Key quote from within:

"Geography is an inheritance of efforts to divide the world, to construct places in a static way, to name people and their regions, and, ultimately, to assign value to those people and places. Geography was, in short, a means of empire that was conceived as a bridge between the hard sciences and the humanities (Willinsky, 1998)."

Angela


by William Gaudelli & Elizabeth Heilman — 2009


Background: Geography education typically appears in school curricula in a didactic or disciplinary manner. Yet, both the didactic and the disciplinary approach to geography education lack a serious engagement with society, politics, and power, or democratic theory. We suggest, from Dewey, that most students, the social studies, and indeed society are not well served by these approaches, particularly as we confront global challenges that demand geographic knowledge and insight.

Purpose: We propose that geography can and should reflect the interests of students and society and thus be what Dewey calls psychologized through a democratic vision of global citizenship education (GCE). Toward that end, we develop a typology of global education to identify those types most congruent with democratic citizenship (cosmopolitan, environmental, and critical justice) and those less congruent (disciplinary, neoliberal, and human relations). Drawing on our typology, we show how GCE can be a point of synthesis in practice, bringing together global education and reconstituted geographic knowledge.

Research Design: The method of this article is a secondary analysis of literature in democratic theory, global citizenship education, and geography education that synthesizes points of overlap.

Conclusions: Based on this analysis, we recommend that geography curriculum should be remade within a vision similar to GCE so that space and place can be socially understood.

The new global contexts in which we all live and interact demand that we think in new ways about what our world most needs from its citizens. We live in a world in which our geopolitical, environmental, and economic fates are increasingly interconnected, yet fragile. People are fearful about the environment and climate, maintaining economic competitiveness, securing strategic military advantage, and assuring personal and national safety in the United States. The catastrophic events of 9-11 generated momentary goodwill toward the United States because the country was victimized by a heinous international crime. Rather than respond to these events as a violent episode that called for justice and structural reforms, the Bush administration chose a different path. They championed a transformative diplomacy founded in the belief that the world could be remade in the image of the United States, embodied in a free-market utopia in Iraq (Kohut & Stokes, 2006).
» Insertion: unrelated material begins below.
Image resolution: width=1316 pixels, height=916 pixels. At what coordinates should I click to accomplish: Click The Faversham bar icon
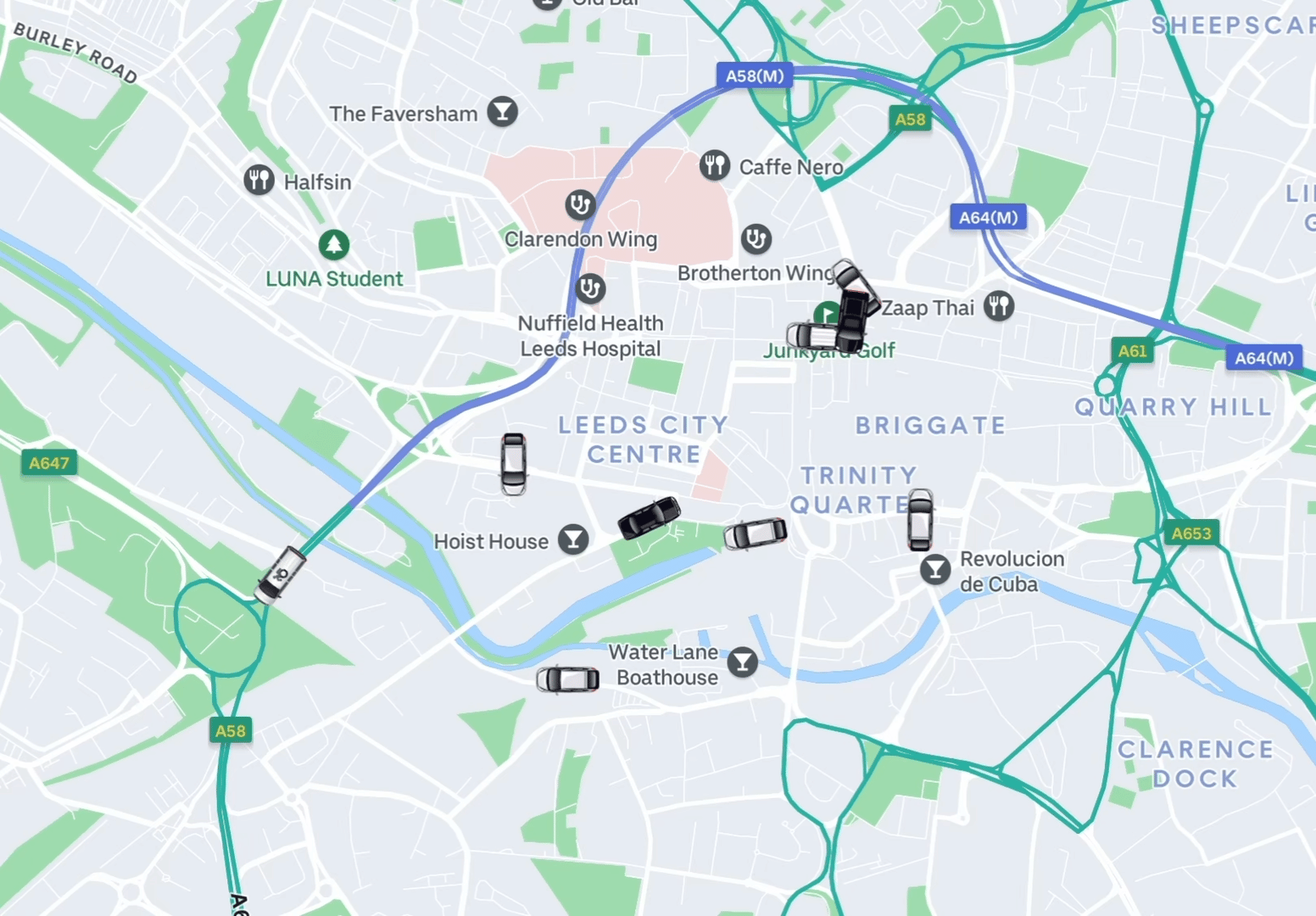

The missionlike zeal and “go-it-alone” hubris of the Bush administration in fighting simultaneous wars in southwest Asia has had serious repercussions, however. Notably, historical allies have grown distant, U.S. standing in the world has decreased, and outright hostility has emerged in once-friendly nations like Jordan and Turkey (Pew Global Attitudes Project, 2005). Despite this arguably bleak circumstance, we believe there now exists a unique opportunity to rethink curriculum in the United States in light of the current situation, one that opens up to possibilities of learning about the world rather than remaking it in our image. Although our global challenges are undeniable, they are also fascinating and even hopeful to many who see potential for an increasingly interconnected, interestingly diverse, and mutually enhancing global community.
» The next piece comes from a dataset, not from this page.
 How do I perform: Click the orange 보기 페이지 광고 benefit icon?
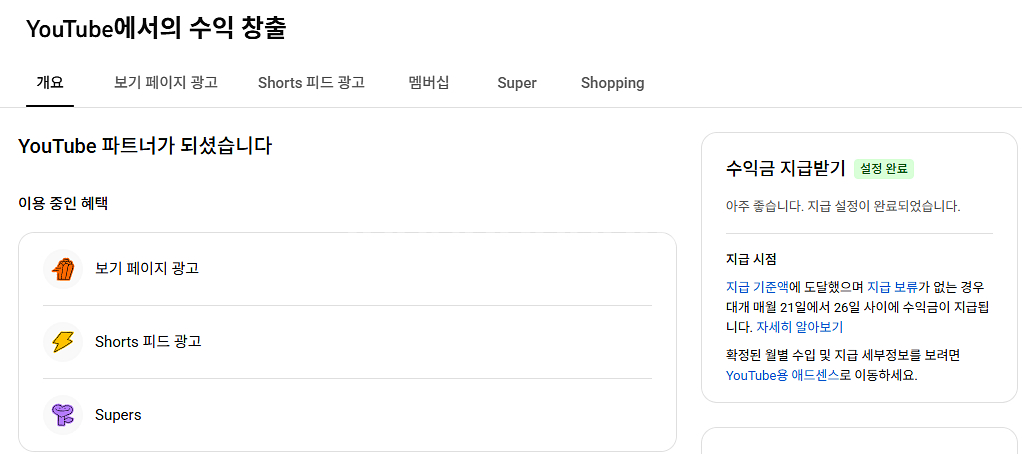[62, 269]
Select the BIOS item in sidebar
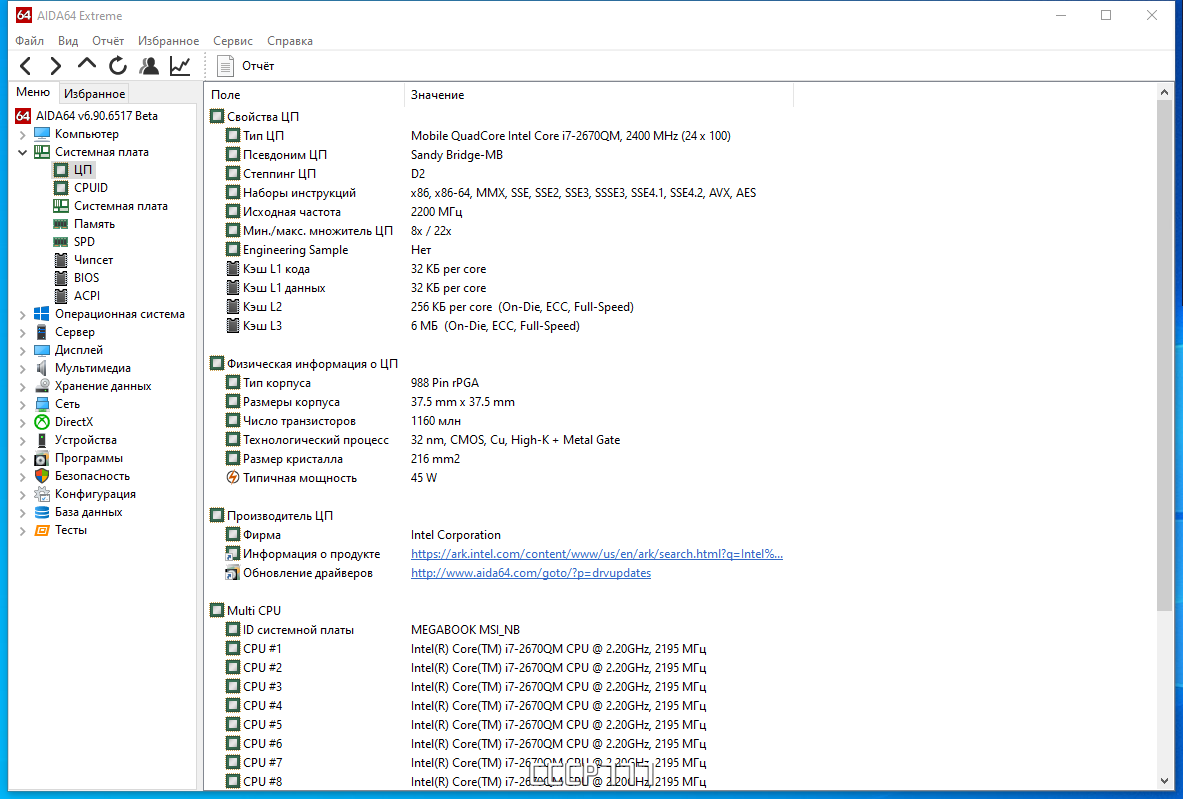The height and width of the screenshot is (799, 1183). [86, 278]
The state of knowledge about the world among people in the United States, however, presents a serious obstacle to moving toward these larger aims. Many Americans seem to have little critical capacity to understand complex global issues, such as the roots of terrorism or policy options for sustainability, not to mention rudimentary knowledge about the world. The 2006 Geographic Literacy Survey, conducted among high school students by Roper Public Affairs for the National Geographic Education Foundation, showed that not only is conceptual understanding sorely lacking, but there is also a dearth of knowledge related to locations, demographics, economics, and cultural characteristics among U.S. adolescents. For example, a third of those surveyed could not find Louisiana, and 50% could not find New York City on a U.S. map; 20% could not locate the United States on a world map. Three quarters could not identify Iran or Israel, and 54% believed Sudan, the largest country in Africa, to be in Asia. About 45% said China’s population is twice that of the United States, rather than four times greater, and 74% thought English is the most commonly spoken language on the planet. These results are consistent with the results of the National Assessment of Educational Progress (NAEP) and with the most recent National Geographic survey (GfK NOP, 2006). According to the National Geographic Society Global Geographic Literacy Survey, “Despite the threat of war in Iraq and the daily reports of suicide bombers in Israel, fewer than 15 percent of young U.S. citizens surveyed could locate either country and 58% of young Americans cannot locate Japan on a map” (Trivedi, 2002). Given the very real issues we face and the immense power of the United States on the global stage, such ignorance is disturbing and dangerous.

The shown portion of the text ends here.